L’Œuf rouge (Marais)



L’ŒUF ROUGE


Il songe. La fenêtre est ouverte. Un rayon
Entre en chaude clarté ; sa lumière enveloppe
L’homme pensif qui rêve en mordant son crayon,
Et la table où s’étale une carte d’Europe.
Il écoute chanter de clocher en clocher
La voix profonde qui sonnait les nuits d’alerte.
Les cloches que rougit la flamme du bûcher.
Celles qu’on bombardait dans la cité déserte…
Aux choses, l’homme prête une âme : son esprit.
Dans ce chant, il entend sa pensée. Il sourit :
« Pâques vient effacer les crimes des vandales
Et réveille vos morts, cendres des cathédrales !
Dans la cloche qui tinte et qui vibre, il y a

Des souvenirs d’horreur, un orage qui tonne…
Et pourtant, ce matin, sa gaîté carillonne.
Sa voix n’est plus un glas, mais un alléluia :
Faut-il rester de fer, quand le bronze pardonne ? »

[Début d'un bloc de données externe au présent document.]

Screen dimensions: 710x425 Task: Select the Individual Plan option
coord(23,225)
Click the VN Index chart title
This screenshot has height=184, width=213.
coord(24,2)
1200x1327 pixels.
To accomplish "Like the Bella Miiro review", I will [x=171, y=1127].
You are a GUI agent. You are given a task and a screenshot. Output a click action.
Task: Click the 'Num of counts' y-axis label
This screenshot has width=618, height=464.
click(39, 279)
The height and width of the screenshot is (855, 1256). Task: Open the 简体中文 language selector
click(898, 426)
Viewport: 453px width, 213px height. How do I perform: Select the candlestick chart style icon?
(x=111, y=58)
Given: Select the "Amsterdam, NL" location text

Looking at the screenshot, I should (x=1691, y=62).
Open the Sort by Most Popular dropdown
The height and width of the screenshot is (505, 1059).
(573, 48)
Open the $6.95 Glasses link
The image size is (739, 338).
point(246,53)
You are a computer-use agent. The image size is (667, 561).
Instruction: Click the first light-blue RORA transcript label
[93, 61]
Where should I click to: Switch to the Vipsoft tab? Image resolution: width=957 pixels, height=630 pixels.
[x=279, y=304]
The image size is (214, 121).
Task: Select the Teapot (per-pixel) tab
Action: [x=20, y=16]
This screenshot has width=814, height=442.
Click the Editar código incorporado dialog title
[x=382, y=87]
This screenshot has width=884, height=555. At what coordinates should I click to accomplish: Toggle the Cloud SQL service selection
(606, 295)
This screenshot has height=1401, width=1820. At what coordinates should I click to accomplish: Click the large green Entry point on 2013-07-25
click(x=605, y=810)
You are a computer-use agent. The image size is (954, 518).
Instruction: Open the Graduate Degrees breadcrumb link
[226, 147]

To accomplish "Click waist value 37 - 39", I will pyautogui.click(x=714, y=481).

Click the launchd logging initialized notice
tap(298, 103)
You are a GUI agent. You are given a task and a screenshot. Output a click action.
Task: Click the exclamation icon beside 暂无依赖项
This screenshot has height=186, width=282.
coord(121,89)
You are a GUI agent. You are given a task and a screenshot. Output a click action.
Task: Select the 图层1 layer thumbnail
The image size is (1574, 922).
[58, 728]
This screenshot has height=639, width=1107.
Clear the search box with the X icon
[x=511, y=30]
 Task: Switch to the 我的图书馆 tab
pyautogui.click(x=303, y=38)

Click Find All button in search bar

La vieille cloche accourt du pays fou. Là-bas,
Elle a vu l’incendie allumer les isbas
Et sa robe d’airain porte un accroc de bombe.
Son vol d’oiseau pesant fait une ombre en passant ;
L’homme voit sur sa table une chose qui tombe :
Un œuf rouge, arrondi comme un caillot de sang.
L’œuf roule sur la carte et sa rondeur qui bouge
Empourpre, tour à tour, du nord-est à l’ouest,
Les pays où s’étend sa large tache rouge.
L’homme veut l’arrêter ; il n’y parvient. Il est

Déconcerté. Quel est ce prodige ?… Des signes
Se dessinent soudain, forment des mots, un nom.
Et, penché sur la carte, il déchiffre ces lignes :
« Ô Amérique, songe à Christophe Colomb ! »

On ne tend point l’hostie à celui qui fusille.
Les vainqueurs trop polis perdent leur Fontenoy.
Mais, réglant les conflits du geste qui fait loi,
On équilibre l’œuf en brisant sa coquille.

JEANNE MARAIS.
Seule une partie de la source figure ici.